TEXT PASSAGE:
— start —

Decided on February 22, 2005
Supreme Court, Rensselaer County

In the Matter of the Application of Children's Rights, Petitioner, For a Judgment Pursuant to Article 78 of the Civil Practice Law and Rules,

against

New York State Office of Children & Family Services, and JOHN A. JOHNSON, in his official capacity as Commissioner of the New York State Office of Children & Family Services, , Respondents.



212812



Erik S. Pitchal, Esq

Attorney for the Petitioner

Children's Rights

404 Park Avenue South, 11th Floor

New York, New York 10016

Hon. Eliot Spitzer

Attorney General of New York State

Attorney for Respondents

(Nancy G. Groenwagen, Assistant Attorney General,

of Counsel)

Department of Law

The Capitol

Albany, New York 12224

James B. Canfield, J.



Petitioner, Children's Rights makes the novel argument that Freedom of Information Law (FOIL), Public Officers Law (POL) §§ 84 et seq., permits those seeking confidential information both to avoid Social Services Law (SSL) §§ 422 and 422-a's procedural requirements and to abrogate the statutory restrictions on release of confidential information.

Prior to Children's Rights' counsel Eric S. Pitchal's (Pitchal) FOIL request, Children's Rights applied for information pursuant to SSL § 422(4)(A)(h). Children's Rights withdrew its SSL § 422 application because it was unwilling to conform to the normal requirements for obtaining access to confidential information. On March 3, 2004, Pitchal made his separate FOIL request. Respondents denied Pitchal's FOIL application on the ground that the requested records involve institutional abuse investigations, which are exempt from disclosure under FOIL.

On June 1, 2004, Pitchal appealed the FOIL denial, but instead of addressing the question of whether the records were confidential, Pitchal began raising issues that would only be relevant in the event that Children's Rights had pursued its SSL § 422(4)(A)(h) application rather than withdrawing it or had made an application pursuant to SSL § 422-a. Despite the fact that neither Children's Rights nor Pitchal had a pending application for the records pursuant to SSL §§ 422(4)(A)(h) or 422-a , Pitchal argued that he and Children's Rights are entitled to the records pursuant to those sections. Pitchal also alleged unspecific "constitutional principles [that] are implicated."

Respondents denied Pitchal's appeal on the ground that POL § 87 [2][a] excepts from FOIL disclosure documents that are specifically exempted by state or federal statute and SSL § 422(4)(A) makes all reports regarding suspected child abuse and maltreatment confidential. Respondents further notified Pitchal that Children's Rights had earlier withdrawn its SSL § 422 request for approval of a research proposal and that SSL § 422-a only provides for limited access to confidential records that are specifically requested.

— end —

DIRECTION 1: In the court decision, on what date did Pitchal make his FOIL request?
DIRECTION 2: Repeat everything in the court decision from "Albany, New York" down to "of confidential information.".
The lines below come from a different source than the court decision.

[Text and item location lines]
— start —

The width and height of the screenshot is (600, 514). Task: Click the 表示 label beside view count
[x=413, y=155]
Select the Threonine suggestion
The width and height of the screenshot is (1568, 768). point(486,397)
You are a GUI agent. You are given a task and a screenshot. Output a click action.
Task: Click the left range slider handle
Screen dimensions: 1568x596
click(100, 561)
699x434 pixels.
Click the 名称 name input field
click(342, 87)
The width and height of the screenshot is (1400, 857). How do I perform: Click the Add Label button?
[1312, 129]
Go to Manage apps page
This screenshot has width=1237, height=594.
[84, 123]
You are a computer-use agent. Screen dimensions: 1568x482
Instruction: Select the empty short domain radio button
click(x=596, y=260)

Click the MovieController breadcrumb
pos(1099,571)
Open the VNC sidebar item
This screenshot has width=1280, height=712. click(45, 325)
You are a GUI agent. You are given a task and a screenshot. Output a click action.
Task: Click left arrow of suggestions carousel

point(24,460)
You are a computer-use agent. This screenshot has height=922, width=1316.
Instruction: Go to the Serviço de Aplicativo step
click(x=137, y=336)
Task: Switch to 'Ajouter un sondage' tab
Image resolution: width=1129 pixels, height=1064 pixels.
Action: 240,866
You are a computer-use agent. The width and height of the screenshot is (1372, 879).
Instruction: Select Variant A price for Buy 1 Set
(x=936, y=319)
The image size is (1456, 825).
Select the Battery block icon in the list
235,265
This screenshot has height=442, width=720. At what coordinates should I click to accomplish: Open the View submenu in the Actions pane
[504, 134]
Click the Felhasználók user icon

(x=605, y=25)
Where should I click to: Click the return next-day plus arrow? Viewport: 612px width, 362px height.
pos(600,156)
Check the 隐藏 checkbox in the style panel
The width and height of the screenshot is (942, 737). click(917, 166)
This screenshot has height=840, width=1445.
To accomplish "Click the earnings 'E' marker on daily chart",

— end —

RIGHT ANSWER 1: March 3, 2004

RIGHT ANSWER 2:
Albany, New York 12224

James B. Canfield, J.



Petitioner, Children's Rights makes the novel argument that Freedom of Information Law (FOIL), Public Officers Law (POL) §§ 84 et seq., permits those seeking confidential information both to avoid Social Services Law (SSL) §§ 422 and 422-a's procedural requirements and to abrogate the statutory restrictions on release of confidential information.